Fun with roundoff error

Bill Gribble grib@gnumatic.com
Wed, 6 Dec 2000 08:51:51 -0600


On Tue, Dec 05, 2000 at 10:26:36PM -0500, Randolph Fritz wrote:
> As far as I know, major US banks uniformly use 1/10,000 as the
> denominator, by the way.  I consulted an old friend who used to
> consult for the NYC banks on this some months back.

Maybe for their math, but certainly not for reporting or accumulating
your balance.  If you buy 1 share of stock at 9 7/8, you will have to
withdraw 9.88 to pay for it, not 9.875.  Gnucash isn't trying to
duplicate the internal processes of the bank (computing interest and
so on); it's just recording what happens, so the resolution of
transactions in gnucash should be what's recorded and reported by the
bank.

On the other hand, major brokerages often report fractional share
quantities and even dollar balances down to very small fractions.  Of
course you can't take .00001 shares of Fidelity Select home and put it
in your shoebox like you can USD .01, but it's just as real.  In those
cases, gnucash needs to accumulate balances to match the reports of
the institution.

• [To-do list]:
1 – Reproduce a part of the roundoff error message above word for word. Begin at the words "Fun with roundoff" and stop after "some months back.".
2 – List every number in the roundoff error message above that is written as a fraction or with a decimal point.

Excerpt from a dataset:

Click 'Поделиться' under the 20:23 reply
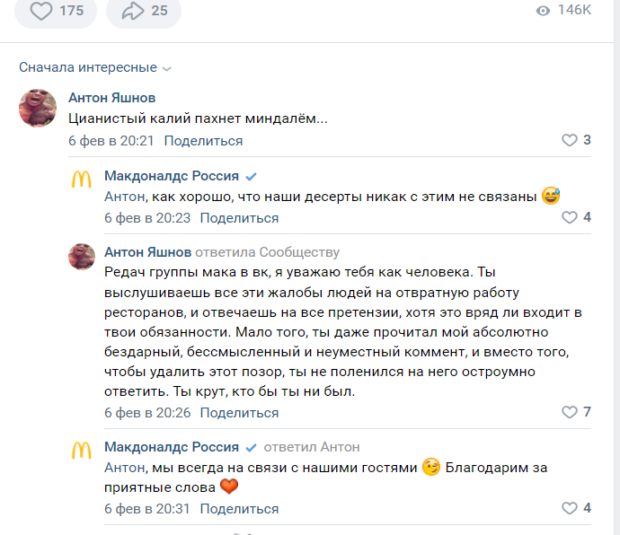Image resolution: width=620 pixels, height=535 pixels. pyautogui.click(x=239, y=217)
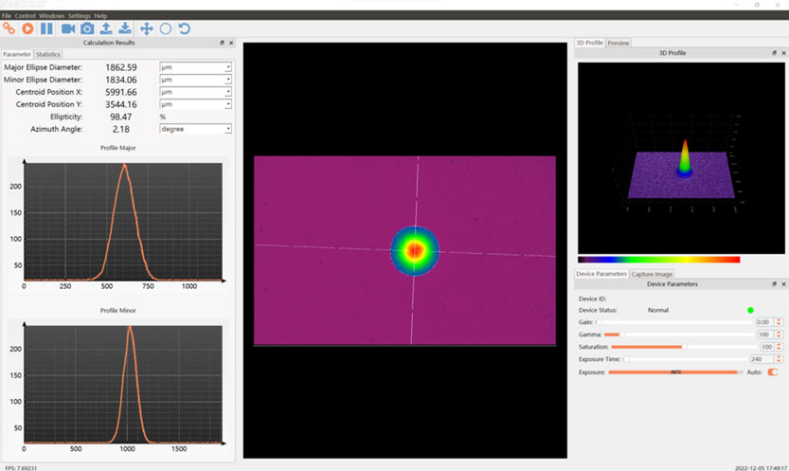Image resolution: width=789 pixels, height=471 pixels.
Task: Click the orange play button in toolbar
Action: (27, 28)
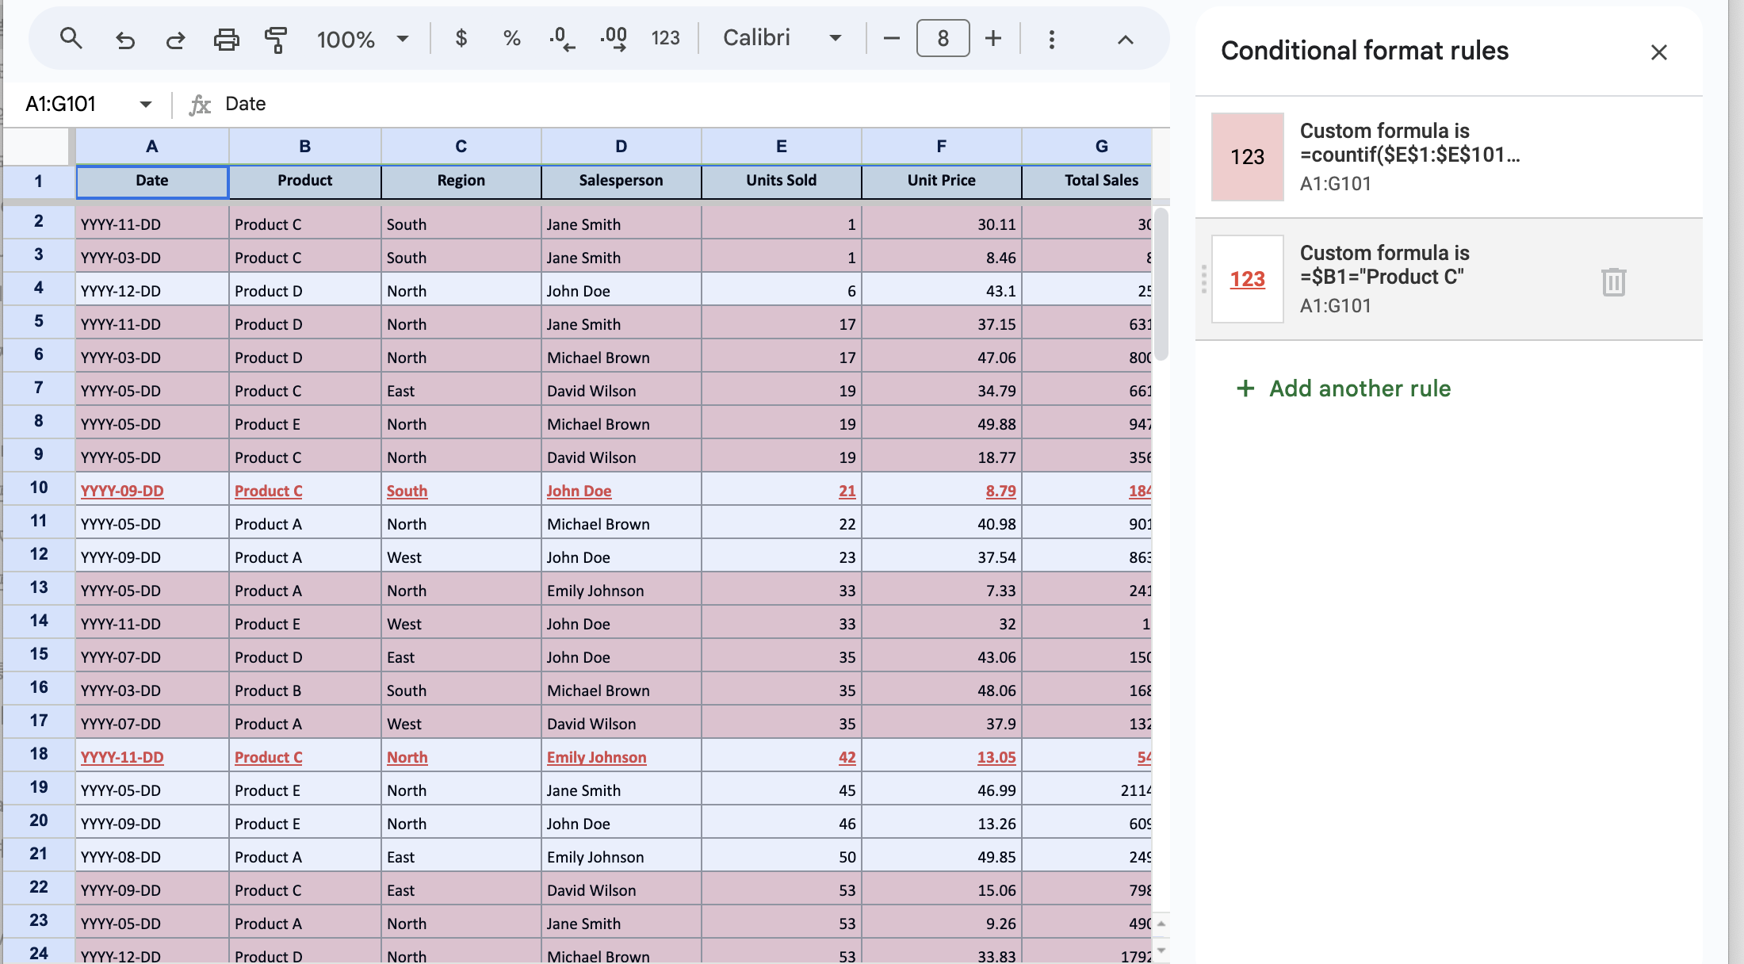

• [Solutions to the tasks]:
1 –
Fun with roundoff error

Bill Gribble grib@gnumatic.com
Wed, 6 Dec 2000 08:51:51 -0600


On Tue, Dec 05, 2000 at 10:26:36PM -0500, Randolph Fritz wrote:
> As far as I know, major US banks uniformly use 1/10,000 as the
> denominator, by the way.  I consulted an old friend who used to
> consult for the NYC banks on this some months back.

2 –
1/10,000
9 7/8
9.88
9.875
.00001
.01